Les terrains d’Agaza, du Lycée Baguida, du Lycée Sanguéra et la Colombe de la Paix ont été théâtre le samedi 04 janvier 2025 de concerts géants offerts « gracieusement », dit-on, à la jeunesse par le Chef de l’Etat, Faure Gnassingbé. Les préfets ont été appelés à se présenter à ces concerts. Ainsi, le gouvernement a bien voulu prolonger les festivités de fin d’année pour la jeunesse à 24h de la reprise des cours dans les écoles.
Un évènement et son timing qui ne surprennent guère au regard du peu de considération accordée à cette jeunesse dont l’utilité se retrouve uniquement dans les campagnes électorales. Et pour cause ! Le régime togolais n’a pas misé sur le capital jeunesse ces dernières années, si bien que cette jeunesse se trouve aujourd’hui désœuvrée. Touchés de plein fouet par le chômage, les jeunes sont en proie à la l’alcool et la drogue.
Selon une enquête menée par l’Alliance nationale des consommateurs et de l’environnement au Togo auprès de jeunes de 12 à 24 ans, une majorité d’entre eux consomment de l’alcool et près de 20% se droguent. 64,11% des sondés reconnaissent boire régulièrement de l’alcool, 17,94% prendre de la drogue et 8,27% fumer des cigarettes. S’agissant des stupéfiants, il s’agit principalement de cannabis et de Tramadol. Mais 17,4% assurent consommer aussi de la cocaïne. C’est cette jeunesse qu’on entretient avec des concerts où la dépravation est consacrée.
En réalité, cela n’a rien d’étonnant. Puisqu’une jeunesse oisive et désœuvrée est forcément facilement manipulable. Ainsi, il n’est pas question de l’occuper sainement. Depuis des années, le régime togolais a délaissé la jeunesse, un secteur pourvoyeur de talents et de futurs cadres du pays. On préfère détruire leur avenir et confisquer leur jeunesse. Les jeunes en majorité au Togo sont plus que jamais touchés par les temps qui courent, si durs soient-ils et les crises à répétition qui frappent le pays sur tous les plans.
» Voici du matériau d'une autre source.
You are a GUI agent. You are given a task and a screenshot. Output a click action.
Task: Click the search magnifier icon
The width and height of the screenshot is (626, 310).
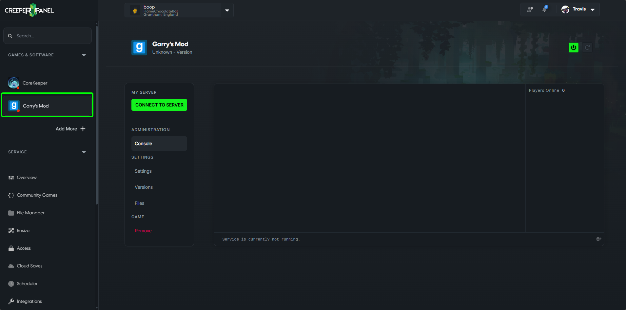click(10, 36)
De nombreux jeunes sont confrontés à des parents, quand ils sont encore réunis sous le même toit, qui se querellent pour des montagnes de factures, de frais en tout genre qu’ils ne peuvent comprendre. Un cortège de désagréments qui explose dans la rue et se traduit par un comportement violent. Si bien qu’elle va chercher à fuir sa réalité constamment dans les jeux virtuels, les scènes de rue et pis encore. Désespérés par l’absence totale de perspectives, beaucoup d’entre eux font le choix de braver la mer pour atteindre l’eldorado européen. Pis, d’autres rejoignent des groupes armés.
Face à ces situations qui constituent une bombe à retardement, le gouvernement ne trouve pas mieux que d’entretenir la descente aux enfers de la jeunesse avec des concerts. Pour en déplorer, après, « les conséquences désastreuses d’une jeunesse qui ne se maitrise pas ».